Notably, while one of the text only Chatbots (Chatbot 10)  excelled in multiple-choice responses, only one of the multi-modal chatbots (Chatbot2) exhibited strong capabilities in both multiple-choice and free-text formats, indicating that integrating visual data could enhance diagnostic accuracy.

The following specific findings were of interest:


Multiple-Choice Response Accuracy 
In relation to accuracy in the multiple-choice evaluation, 89% of incorrect responses were coded as wrong. Text-only Chatbot 10 led with 72.15% accuracy (57 of 79), followed by multimodal chatbot 2 with 70.89% (56 of 79) and text-only chatbot 5 with 68.35%(54 of 79).

Similarly, in the diagnostic vs. management questions, a text-only Chatbot  - Chatbot 7- showed improved accuracy on diagnostic questions compared to clinical management questions.


Free-Text Response Accuracy
In the free-text response accuracy, 90% of non-correct responses were also coded as incorrect. Here, the results were mixed with text-only Chatbots 5, 7, and multimodal chatbot 2, achieving 37.97% accuracy (30 of 79), while chatbot 10 followed closely with 36.71% (29 of 79).

Comparative Accuracy
The three multimodal chatbots displayed varying accuracy compared to text-only chatbots.

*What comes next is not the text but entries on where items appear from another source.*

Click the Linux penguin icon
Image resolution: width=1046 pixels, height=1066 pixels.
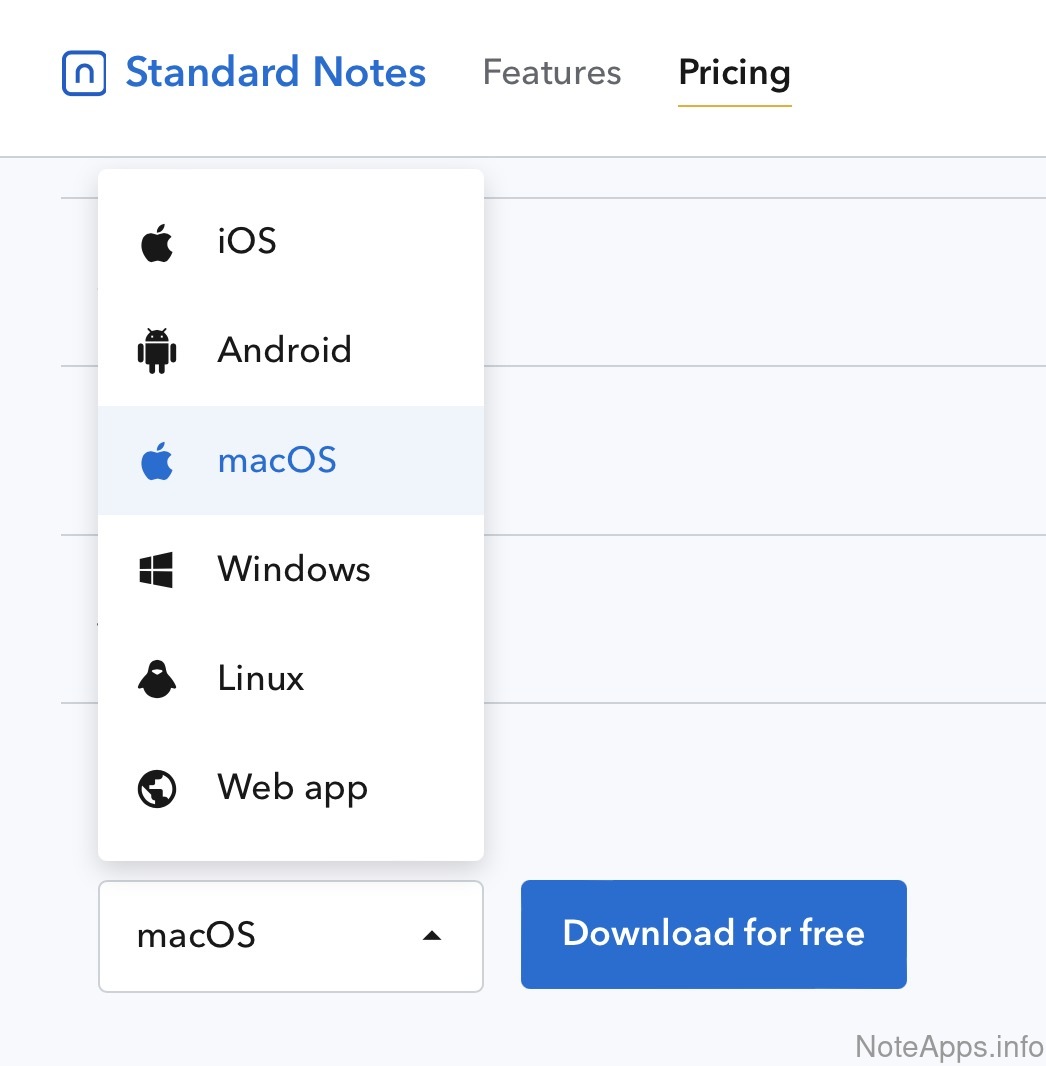coord(156,679)
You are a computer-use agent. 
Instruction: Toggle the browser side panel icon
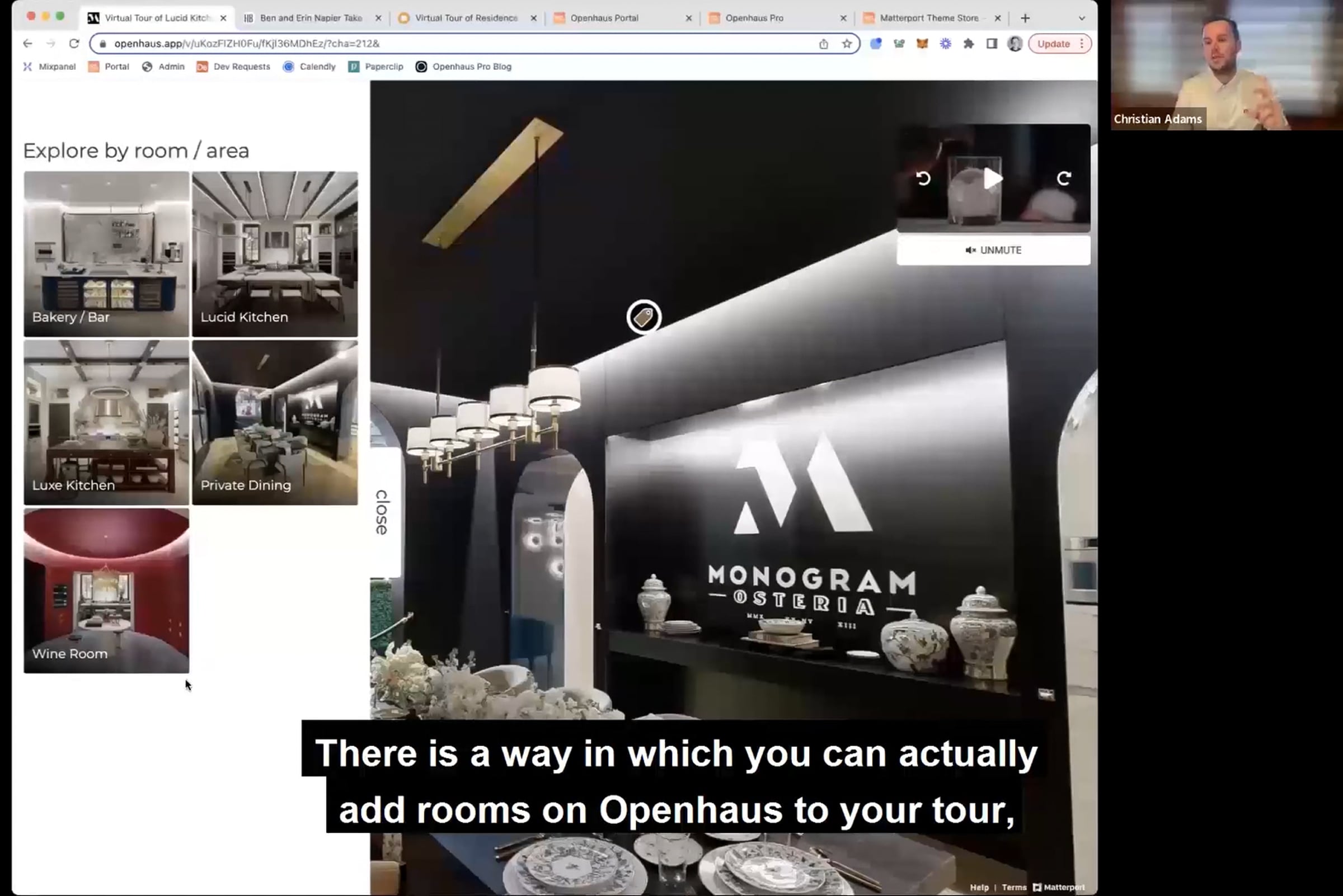[992, 44]
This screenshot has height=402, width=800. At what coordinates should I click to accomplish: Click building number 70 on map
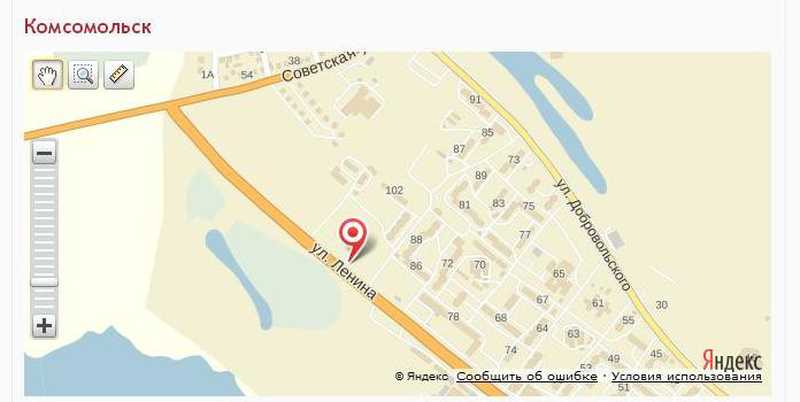pos(480,264)
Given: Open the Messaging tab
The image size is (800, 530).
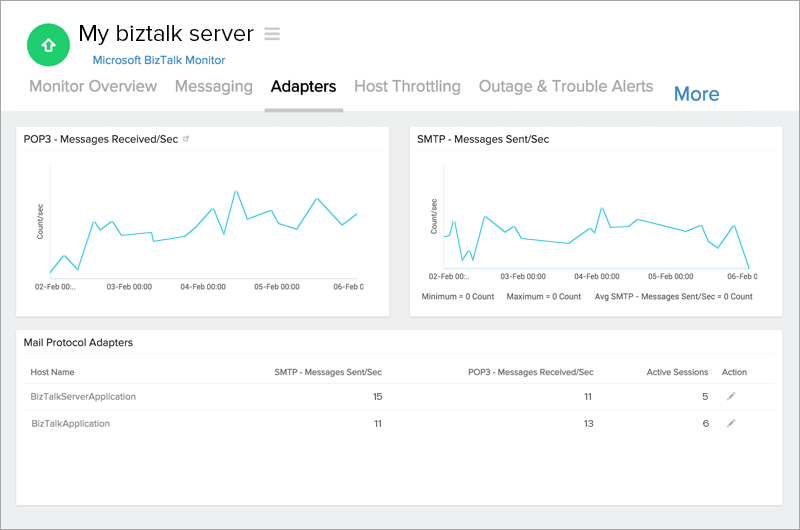Looking at the screenshot, I should click(x=213, y=86).
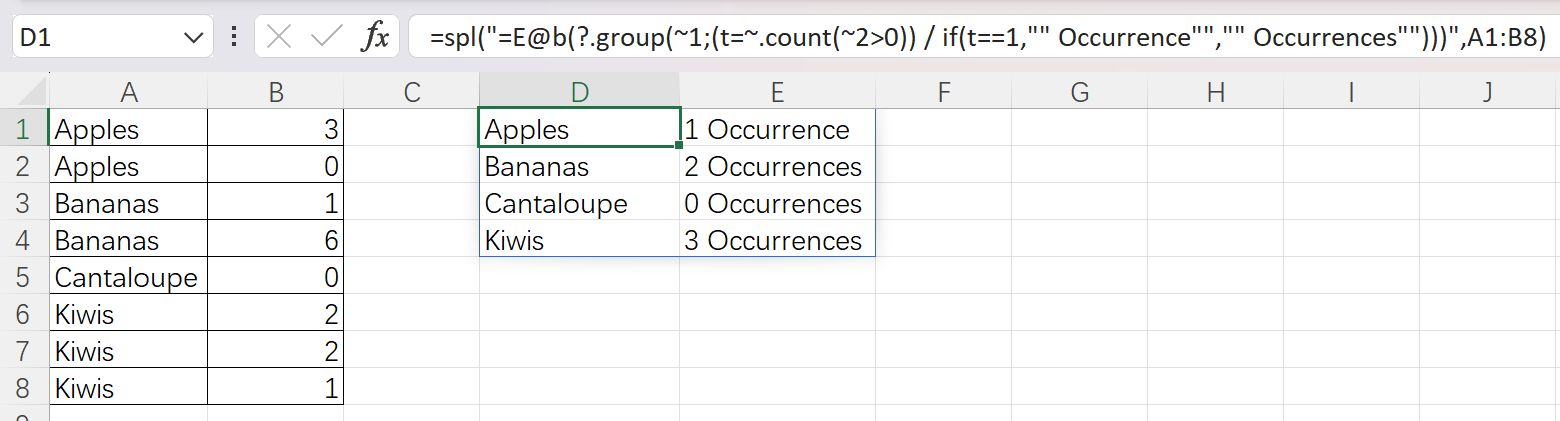Click the Enter checkmark icon in formula bar
The width and height of the screenshot is (1560, 421).
point(327,38)

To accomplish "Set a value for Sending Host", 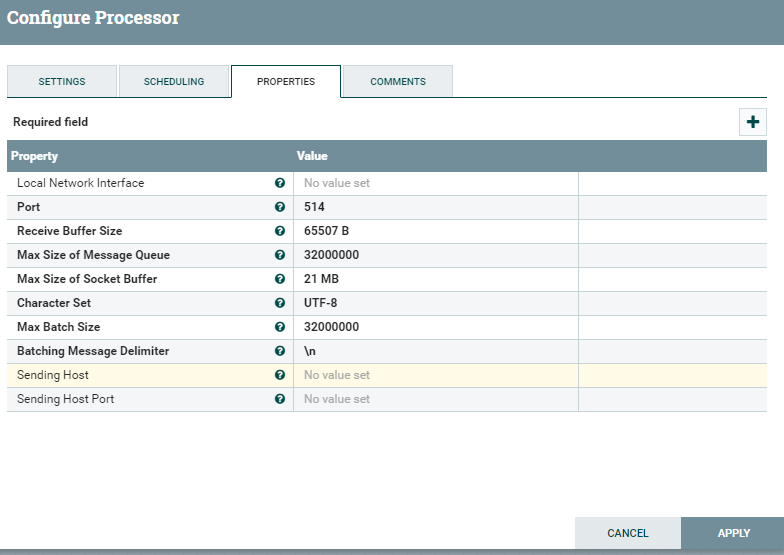I will 435,375.
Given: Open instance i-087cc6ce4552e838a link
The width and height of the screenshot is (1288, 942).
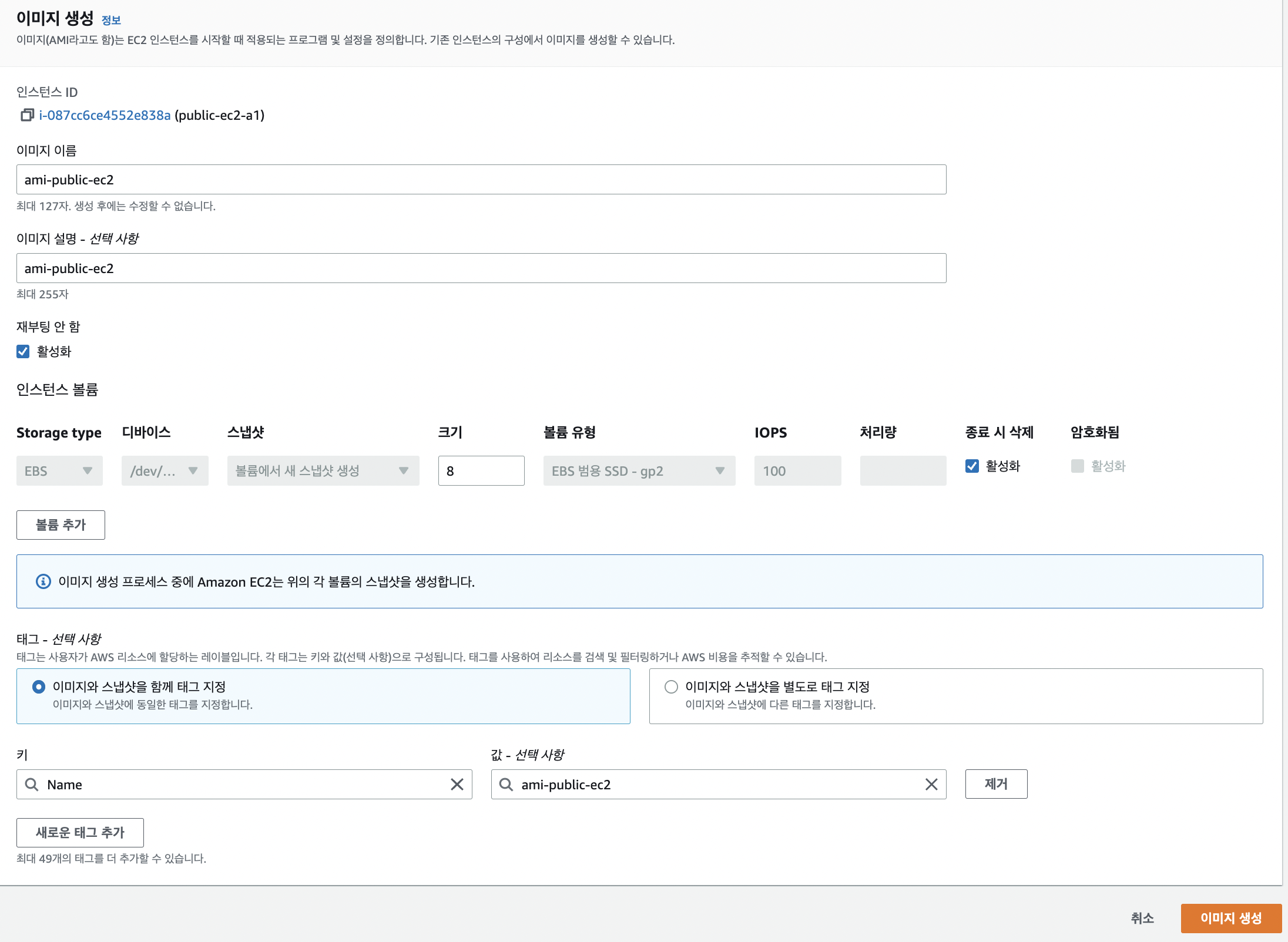Looking at the screenshot, I should point(105,115).

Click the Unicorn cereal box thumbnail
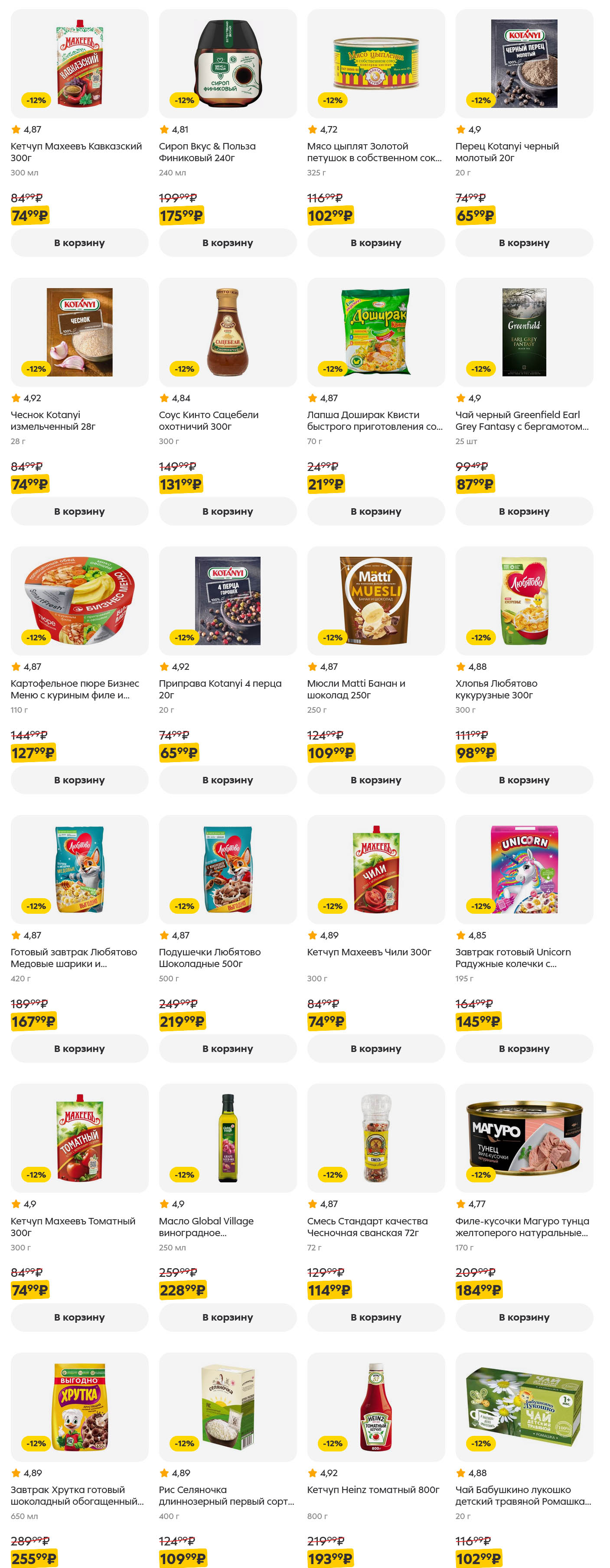[524, 869]

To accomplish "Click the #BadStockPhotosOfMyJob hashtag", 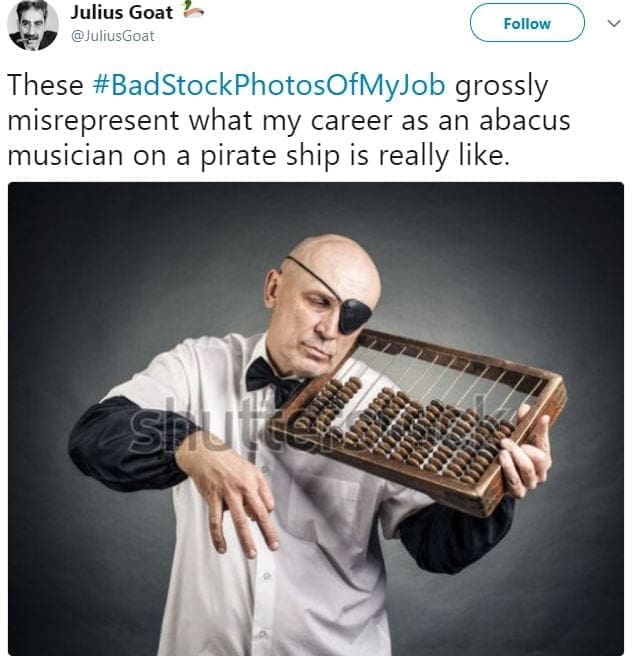I will [x=268, y=85].
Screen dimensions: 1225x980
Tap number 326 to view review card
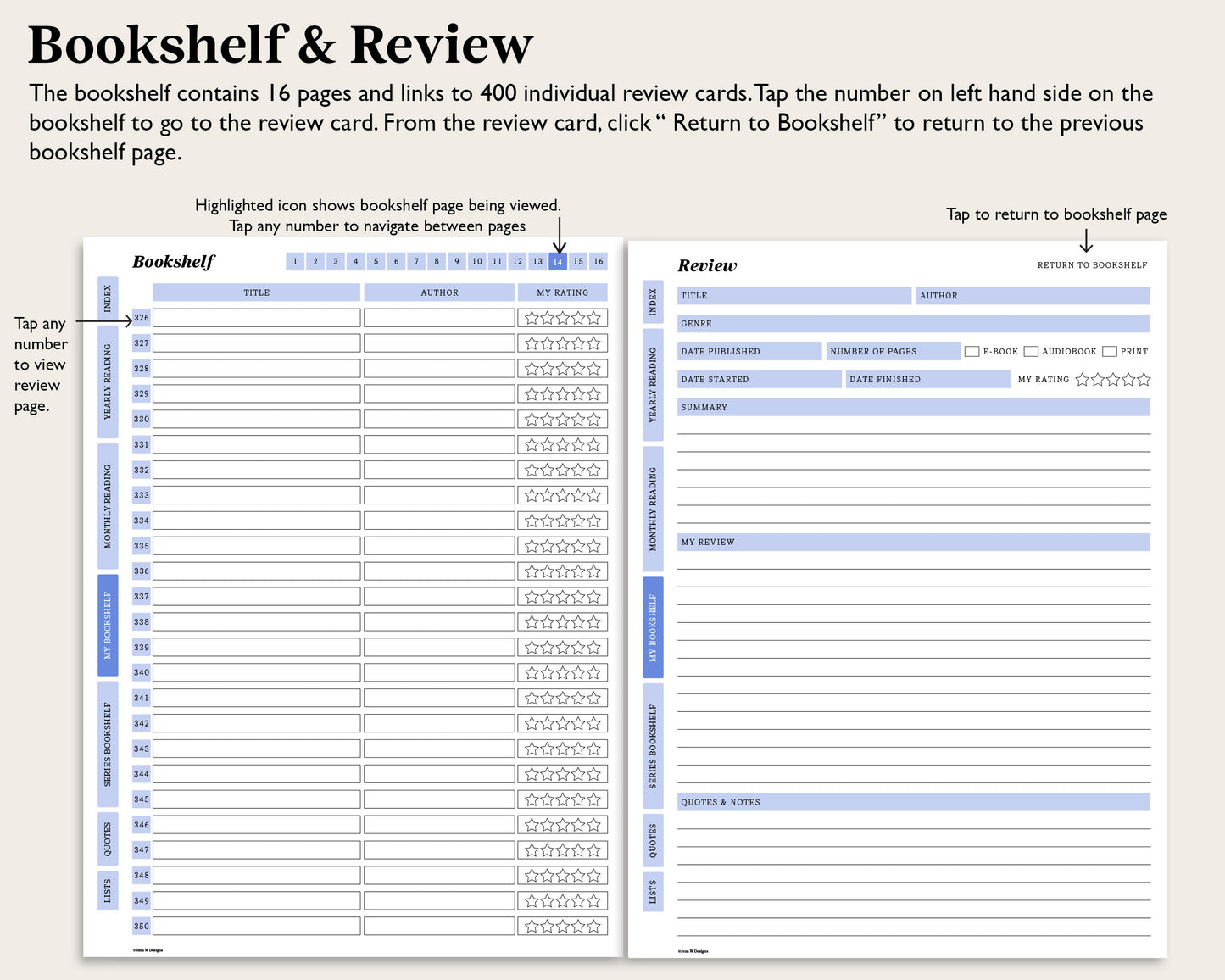142,318
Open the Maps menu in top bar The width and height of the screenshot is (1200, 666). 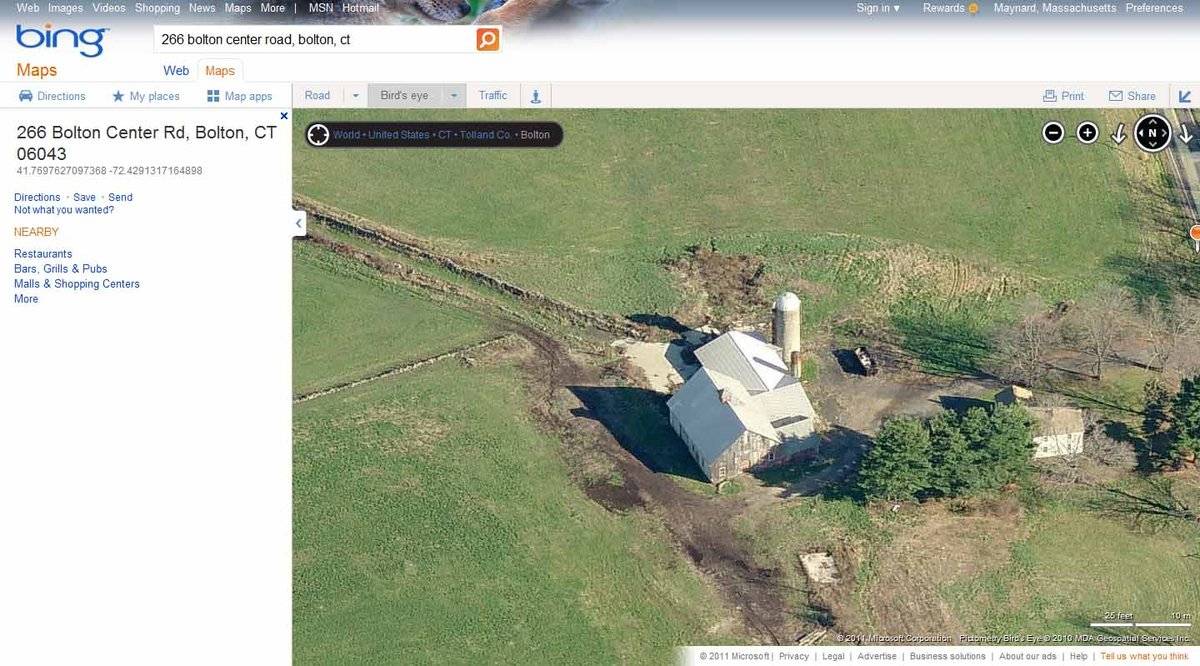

They generally performed better on multiple-choice evaluations than on free-text evaluations. Zero-shot chain of thought prompting did not consistently enhance chatbot accuracy.

Response Error Analysis
The accuracy of multimodal chatbots with multiple images declined compared to single-image questions, while correct responses tended to have equal or greater word counts than incorrect responses. The observed decrease in accuracy for multimodal chatbots with multiple images suggests challenges in processing complex visual inputs.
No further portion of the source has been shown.